Ascendió la población hebrea de Nueva York a principios del último decenio del siglo pasado, a
menos de la tercera parte de la actual, sin que dejara por ello de representar ya una vigorosa
potencia capitalista. Cualquier periodista sabe hoy que los dirigentes judíos tienen casi siempre
alguna pretensión de publicar o suprimir, respectivamente ciertas noticias de la prensa. Nadie como
los judíos, observan tan cuidadosamente los diarios en cuanto a noticias referentes a sus propios
asuntos. Numerosos editores podrían atestiguar esto con hechos basados en su propia experiencia.
Nunca abandonó el Herald su convicción de que nada en el mundo podía hacerle apartarse de su
sagrada obligación de exponer públicamente la verdad. Tal actitud ejerció durante largo tiempo una
muy saludable influencia sobre los demás diarios neoyorquinos. Cuando ocurría en los círculos
cualquier escándalo, aparecían de inmediato personajes judíos influyentes en las redacciones para
solicitar que se ocultara el asunto. Pero sabían los editores que dos puertas más allá se encontraba
la redacción del Herald, y que este no suprimiría nada en beneficio de nadie. Por lo tanto podía
decir: "Con sumo gusto complaceríamos a ustedes, pero como Herald no hará otro tanto, no nos
queda mas remedio que publicar dicho asunto debido a la competencia. Tal vez consigan ustedes
algo en el Herald, en cuyo caso nosotros también les serviremos gustosamente". Pero en el caso
que el Herald no se achicaba, sino que, por el contrario, publicaba tales noticias sin repara en
suplicas, ni en quejas, ni en amenazas.
Cierto banquero hebreo exigió repetidas veces que Bennett prescindiera de su redactor financiero.

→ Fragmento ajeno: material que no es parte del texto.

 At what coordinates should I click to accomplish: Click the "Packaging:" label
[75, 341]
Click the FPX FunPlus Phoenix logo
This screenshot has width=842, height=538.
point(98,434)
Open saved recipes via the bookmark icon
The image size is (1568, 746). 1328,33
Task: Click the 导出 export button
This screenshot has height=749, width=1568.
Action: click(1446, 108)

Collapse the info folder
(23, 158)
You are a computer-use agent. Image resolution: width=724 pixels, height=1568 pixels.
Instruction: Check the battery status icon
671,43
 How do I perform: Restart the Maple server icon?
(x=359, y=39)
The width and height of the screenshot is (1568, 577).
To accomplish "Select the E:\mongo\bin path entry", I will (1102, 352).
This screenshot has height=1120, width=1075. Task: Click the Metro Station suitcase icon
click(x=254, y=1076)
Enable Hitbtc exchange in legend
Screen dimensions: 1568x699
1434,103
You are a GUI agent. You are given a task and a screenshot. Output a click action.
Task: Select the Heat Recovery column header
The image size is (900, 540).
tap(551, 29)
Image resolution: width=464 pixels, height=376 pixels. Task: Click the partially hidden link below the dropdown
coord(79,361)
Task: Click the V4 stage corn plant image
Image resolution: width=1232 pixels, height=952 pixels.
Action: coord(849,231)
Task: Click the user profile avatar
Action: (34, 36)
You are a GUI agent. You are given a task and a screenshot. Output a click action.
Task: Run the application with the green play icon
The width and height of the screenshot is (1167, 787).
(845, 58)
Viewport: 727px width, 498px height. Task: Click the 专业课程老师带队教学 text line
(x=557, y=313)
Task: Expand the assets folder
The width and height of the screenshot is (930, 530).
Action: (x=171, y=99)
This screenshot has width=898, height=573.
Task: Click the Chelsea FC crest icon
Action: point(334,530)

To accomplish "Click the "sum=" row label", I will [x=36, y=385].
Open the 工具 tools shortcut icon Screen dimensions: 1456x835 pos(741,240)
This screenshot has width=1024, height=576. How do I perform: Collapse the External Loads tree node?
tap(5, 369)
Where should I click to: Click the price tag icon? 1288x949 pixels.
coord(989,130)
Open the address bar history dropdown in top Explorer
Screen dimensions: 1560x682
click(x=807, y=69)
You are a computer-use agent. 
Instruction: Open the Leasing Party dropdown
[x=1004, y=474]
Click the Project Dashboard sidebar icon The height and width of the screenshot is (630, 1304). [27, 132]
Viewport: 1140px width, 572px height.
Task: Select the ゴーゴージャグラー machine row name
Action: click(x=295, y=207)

El banquero en cuestión especuló en títulos mejicanos en una época en que los mismos eran muy
inseguros. En cierta oportunidad en que se quería colocar una cantidad extraordinariamente grande
de dichos títulos a los crédulos norteamericanos, trajo el Herald la noticia de una revolución
mejicana en preparación, y que, efectivamente, estallo poco después. Dicho banquero, airado,
recurrió a todos los resortes posibles para lograr la cesantía de aquel redactor, pero sin conseguir
sus propósitos.
En otra oportunidad en que cierto miembro de una conocida familia hebrea se vio comprometido en
un escándalo, declinó Bennett el pedido su suprimirlo, con el razonamiento de que, si idéntico
escándalo hubiese ocurrido en una familia perteneciente a otra raza cualquiera, se publicaría lo
mismo sin miramientos de ninguna índole.
Mas el periodismo es también negocio mercantil. Existen cosas que un diario no puede tocar sin
correr el riesgo de sacar sus propias fuentes. Se impone esta máximo desde el momento en que los
principales ingresos ya no salen tanto de la suscripción y venta, como de los avisos. Cubren apenas
los primeros, los gastos de papel. Por dicha razón, los clientes anunciantes son, por los menos, de
tanta importancia como las fabricas de papel. Y dado que los más importantes clientes
anunciadores son los grandes comerciantes, y como estos se hallan, en su mayoría, en manos
hebreas, nada más natural sino que estos se esfuercen por influenciar la parte informativa de
aquellos diarios a los que confían sus anuncios.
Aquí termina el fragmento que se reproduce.